The US government has been trying to prevent the release of a trove of photos of detainee treatment after reports of abuses as US-run facilities like the notorious Abu Ghraib prison made headlines starting in 2003. Those stories were illustrated with a handful of photos, some of which have become nearly iconic symbols of an abusive military presence abroad.
In 2004 the American Civil Liberties Union filed the lawsuit demanding the release of a trove of photos related to the abuses, and now counts this as a victory. In 2009, then Sen. Joe Lieberman (D-Conn.) indicated that there were nearly 2,100 more photos in existence relating to detainee abuse.
"The photos are crucial to the public record," Jameel Jaffer, the ACLU's deputy legal director said in a statement. "They're the best evidence of what took place in the military's detention centers, and their disclosure would help the public better understand the implications of some of the Bush administration's policies."

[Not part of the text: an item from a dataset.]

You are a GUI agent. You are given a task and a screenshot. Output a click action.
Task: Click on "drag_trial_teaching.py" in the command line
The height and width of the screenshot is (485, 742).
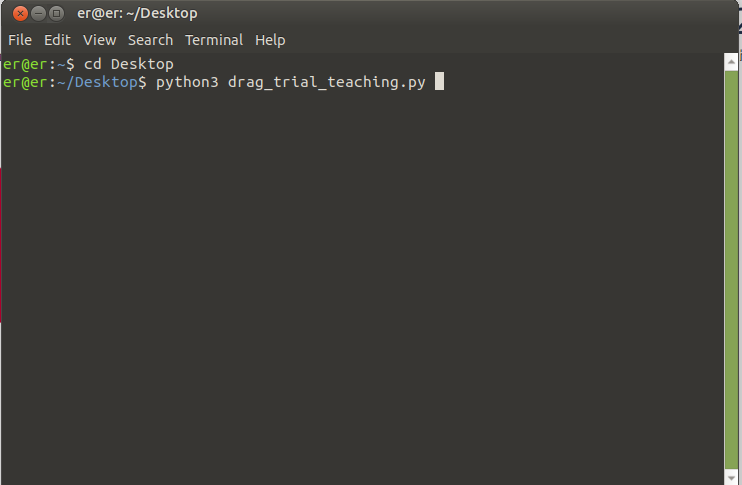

Manhattan Judge Alvin Hellerstein gave the Department of Defense 60 days to decide whether to appeal the decision.
Hellerstein's first opinion on the matter — ordering the photos' and videos' release — actually came a decade ago, in 2005. That decision was also upheld on appeal.
— Human Rights Watch (@hrw) January 5, 2015
But in response to urging from then Iraqi President Nuri al-Maliki, who warned further images would cause unrest in his country, Congress passed a law allowing images to be kept secret if the Secretary of Defense deemed their release would endanger American lives abroad.
In August 2014, however, Hellerstein ruled that not only had the government failed to prove that the photos' release would endanger Americans, but that the government had decided, inappropriately, to withhold all the photos as a group, instead of evaluating them individually.
"During the course of this litigation, I have reviewed some of these photographs and I know that many of these photographs are relatively innocuous while others need more serious consideration," Hellerstein said in that decision.
However, Hellerstein allowed the government a chance to submit more evidence to convince him of the law's validity and potential threat. This decision concludes that they have failed to do that.
If the government complies and releases the photos, the images will be in a redacted form to remove faces and identifying features.